(Dataset items)
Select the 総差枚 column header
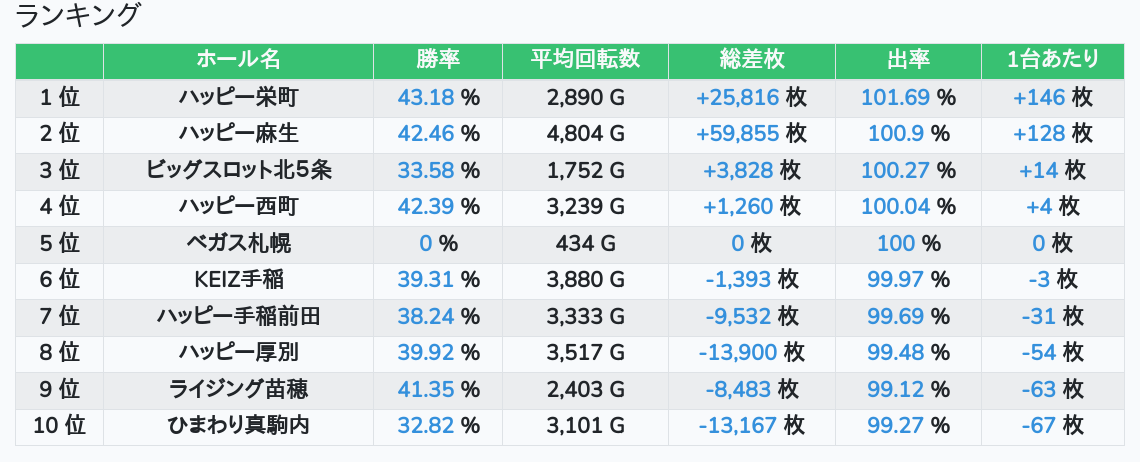This screenshot has width=1140, height=462. [x=751, y=60]
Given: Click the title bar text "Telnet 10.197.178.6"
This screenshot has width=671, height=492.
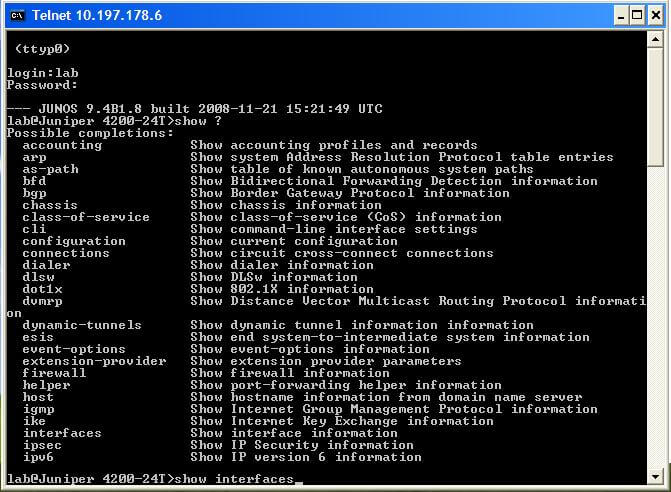Looking at the screenshot, I should click(x=97, y=15).
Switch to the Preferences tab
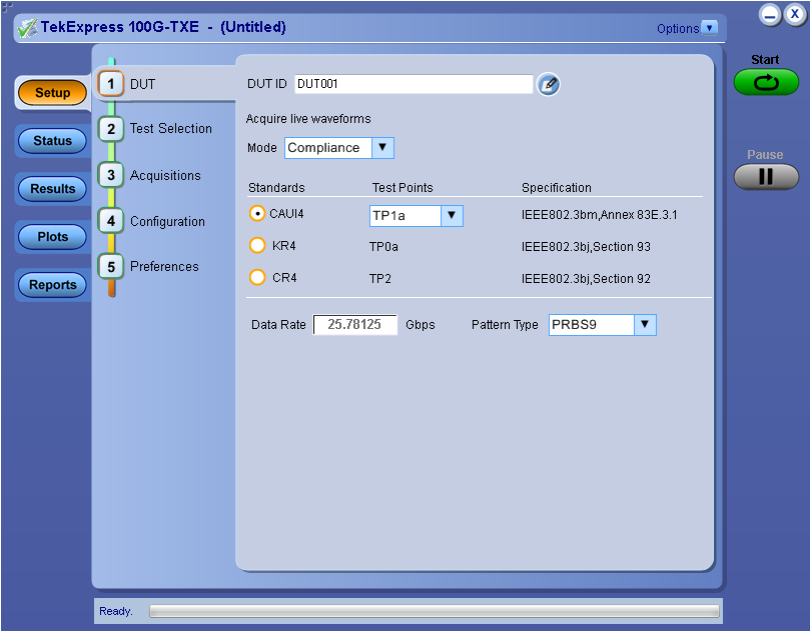This screenshot has width=810, height=631. coord(164,267)
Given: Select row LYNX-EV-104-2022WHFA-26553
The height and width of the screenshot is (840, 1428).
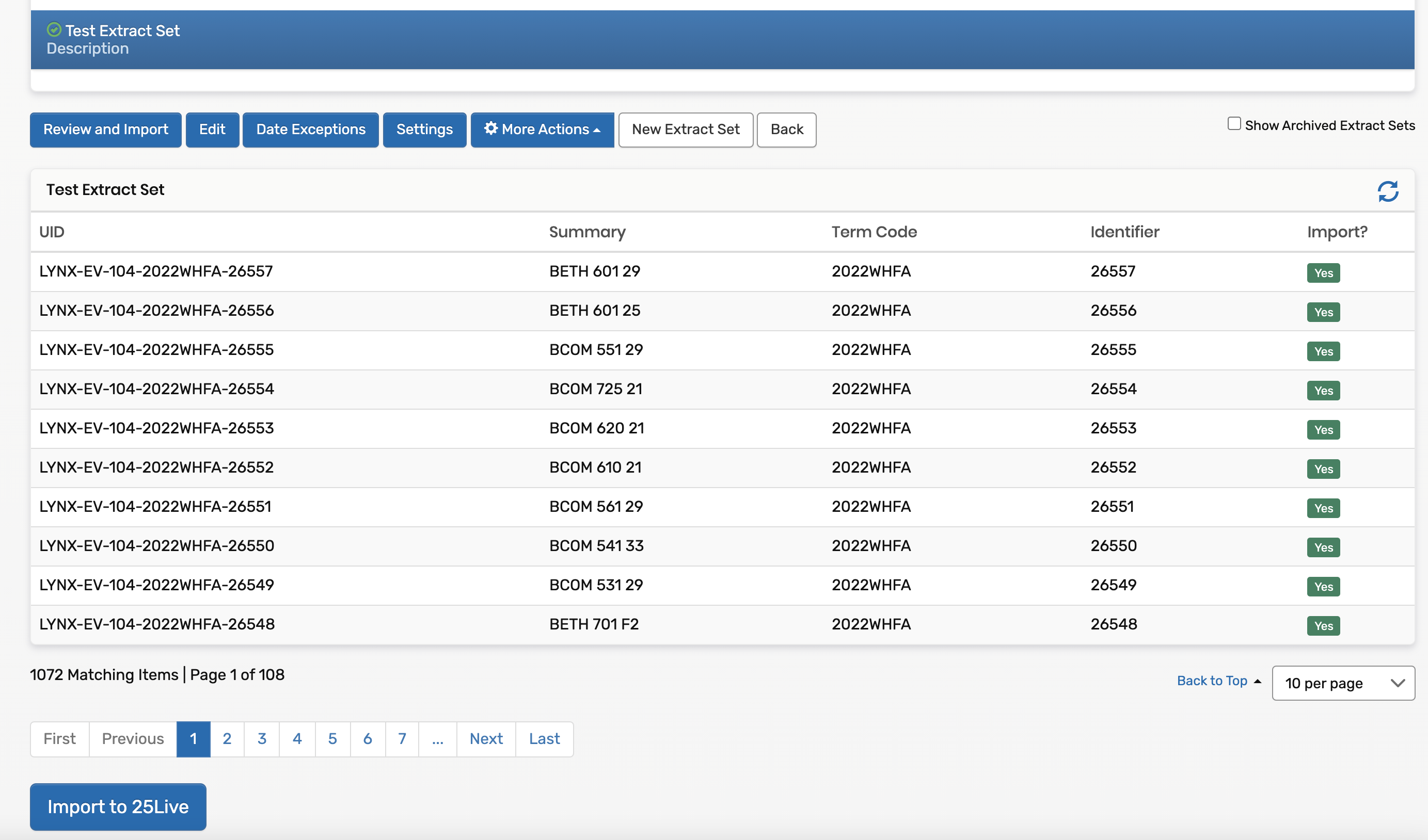Looking at the screenshot, I should (156, 428).
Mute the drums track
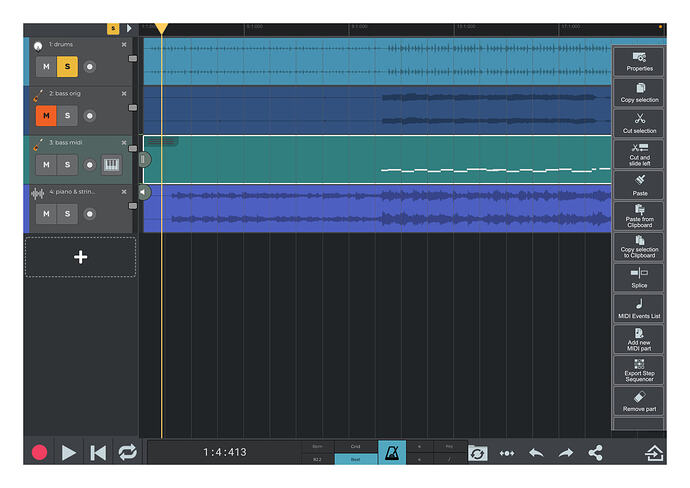The image size is (690, 488). pyautogui.click(x=46, y=66)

**JOB:**
Print the material verbatim, starting at the line that contains "Given: Click the" and continuing through the last line of the material. Leave the pictures out.

**CORRECT RESPONSE:**
Given: Click the title bar text "Telnet 10.197.178.6"
This screenshot has width=671, height=492.
Looking at the screenshot, I should click(x=97, y=15).
Switch to the Preferences tab
This screenshot has width=810, height=631. coord(164,267)
Given: Select row LYNX-EV-104-2022WHFA-26553
The height and width of the screenshot is (840, 1428).
Looking at the screenshot, I should (156, 428).
Mute the drums track
The image size is (690, 488). pyautogui.click(x=46, y=66)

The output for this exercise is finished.